*REQUIREMENT:*
Reproduce the passage of the Documenta 14 review that runs from "June 12th, 2017" up to and including "between each location.", copying it word for word.

*TEXT EXCERPT:*
□ □ □ □

AO On-Site: Athens, Greece and Kassel, Germany – Documenta 14: “Learning From Athens”, On View Through September 17th, 2017

June 12th, 2017

Marta Minujin, The Parthenon of Books, via Art Observed
Marta Minujin, The Parthenon of Books, via Art Observed

With the early days of summer behind us, curator Adam Szymczyk’s bold and expansive Documenta 14 has opened in both Kassel and Athens, marking the high point of the summer’s crowded European exhibition schedule.  Continuing the event’s long-running tradition as a two-site exhibition project, this year’s show is one of Documenta’s most fully-realized in this framework, with massive exhibition plans and equally lofty concepts split between each location.

Miriam Cahn, via Art Observed
Miriam Cahn, via Art Observed

At its core, the show takes explicit interest in an extended history of relations between Germany and Greece, delving as far back as the writings of Johann Winckelmann, whose early fetishism of the Greek ideal helped lay the groundwork for the ethos of Aryanism at the heart of the Nazi party centuries later.  Winckelmann’s writing conjured a deep-seated romanticism for the Greek ideals, and in part the later occupation of Greece by King Otto of Bavaria, who took power over the country in 1832.  Examining the relation between nations in a long scope, the show’s engagement with Greece’s modern austerity program (led by German Chancellor Angela Merkel) takes on a deeper resonance with the ongoing history of German power exercised in the country.  This is a show about history, namely, who gets to write it, and what cultures end up subjected to the often punishing aftershocks of cultural collision.

Maria Lai, via Art Observed
Maria Lai, via Art Observed

Lynda Benglis, via Art Observed
Lynda Benglis, via Art Observed

Cecelia Vicuna Qipu, via Art Observed
Cecelia Vicuna Qipu, via Art Observed

Cecelia Vicuna Qipu, via Art Observed
Cecelia Vicuna Qipu, via Art Observed

Bia Daou, via Art Observed
Bia Daou, via Art Observed

Taking this prompt as a starting point, this year’s Documenta spreads its various branches across both cities, allowing a broad and ongoing engagement with the various locales and political situations of the city itself.  Chief among these is the recently completed EMST Museum in Athens, the Greek nation’s first museum for contemporary art, only completed recently in the face of massive budgetary cutbacks, and which here serves as a core symbol for both the country’s continued struggle in the face of European financial power, even as it seeks to build its own culture industries.  A similar sense of cultural struggle is perhaps best explored in Kassel, through Marta Minujin’s iconic sculpture, Parthenon of Books, installed in the Friedrichsplatz, and previously installed in Athens in 2014.  The symbolism is striking, referencing both the deep impact of Greek thought on the culture of the West, but equally the threads to censorship and violence that have played out across the Greek and German nations.  The Friedrichsplatz was once the site of book burnings during the Nazi reign over Germany, and the Fridericianum was bombed by Allied forces during WWII, resulting in the loss of many of the city’s books.  This event is tacitly echoed to in another work by Daniel Knorr, with the artist setting up a machine to pump smoke out of the tower of the Fridericianum.  Knorr is also presenting work at the Athens Conservatoire, where he is creating book works out of strange assemblages of material, culled from a massive pile of objects slumping down one wall of the space.

□ □ □ □

*DATASET EXCERPTS:*
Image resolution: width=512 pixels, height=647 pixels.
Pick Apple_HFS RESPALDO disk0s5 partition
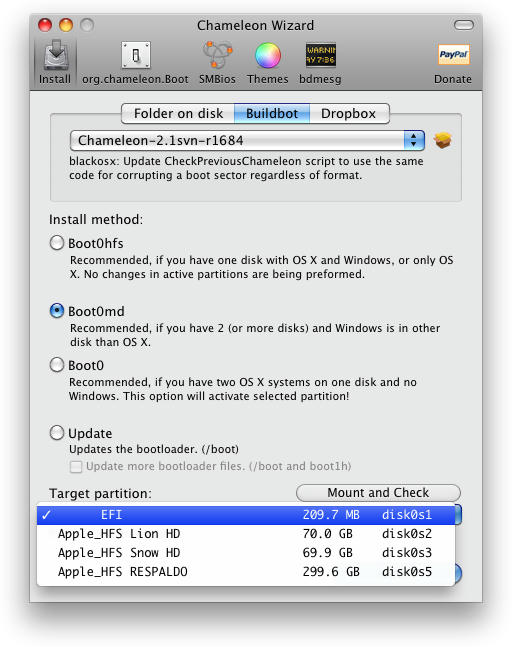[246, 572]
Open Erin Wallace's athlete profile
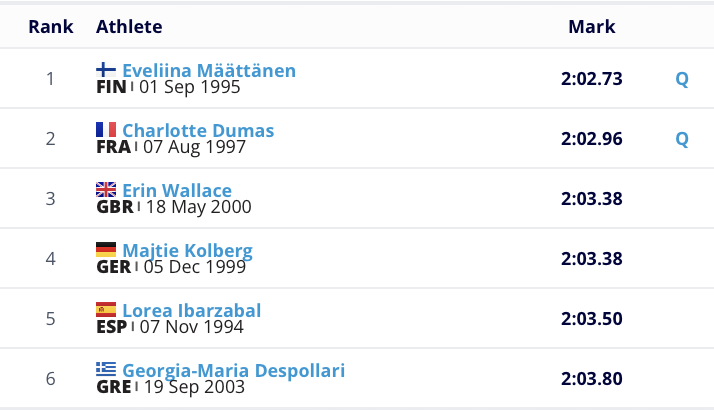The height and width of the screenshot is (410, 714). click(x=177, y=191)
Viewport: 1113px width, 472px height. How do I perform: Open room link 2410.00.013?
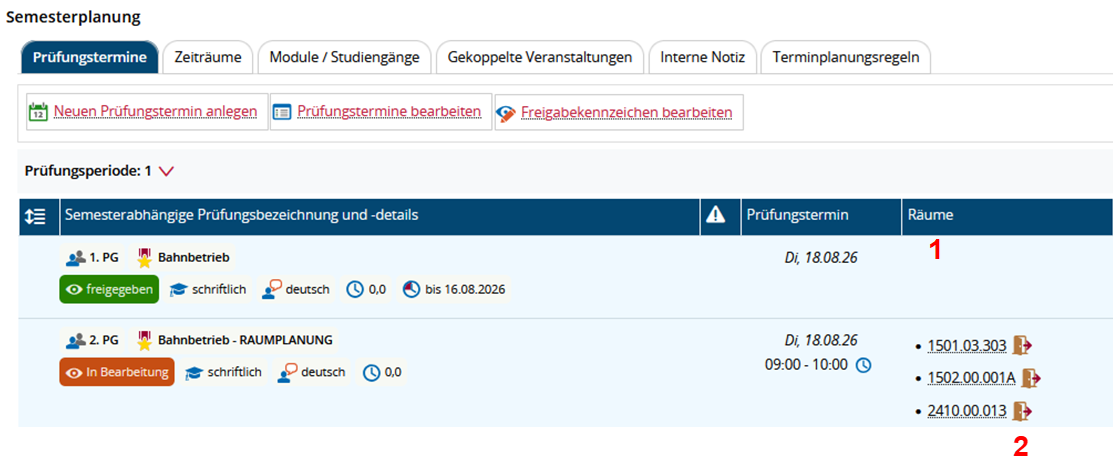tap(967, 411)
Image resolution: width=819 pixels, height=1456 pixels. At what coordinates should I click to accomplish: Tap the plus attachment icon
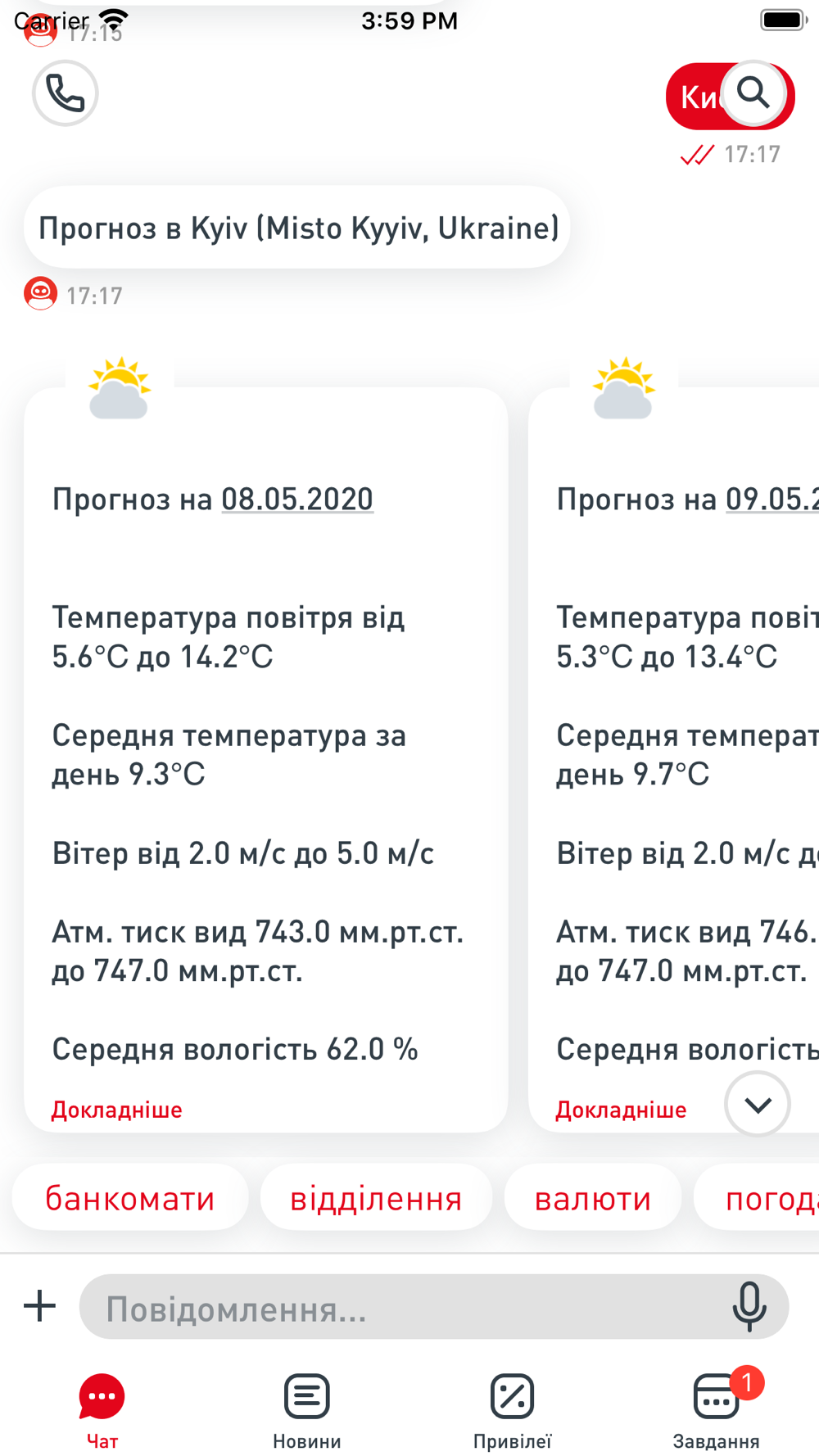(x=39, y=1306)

□ □ □ □

*OUTPUT OF THE EXERCISE:*
June 12th, 2017

Marta Minujin, The Parthenon of Books, via Art Observed
Marta Minujin, The Parthenon of Books, via Art Observed

With the early days of summer behind us, curator Adam Szymczyk’s bold and expansive Documenta 14 has opened in both Kassel and Athens, marking the high point of the summer’s crowded European exhibition schedule.  Continuing the event’s long-running tradition as a two-site exhibition project, this year’s show is one of Documenta’s most fully-realized in this framework, with massive exhibition plans and equally lofty concepts split between each location.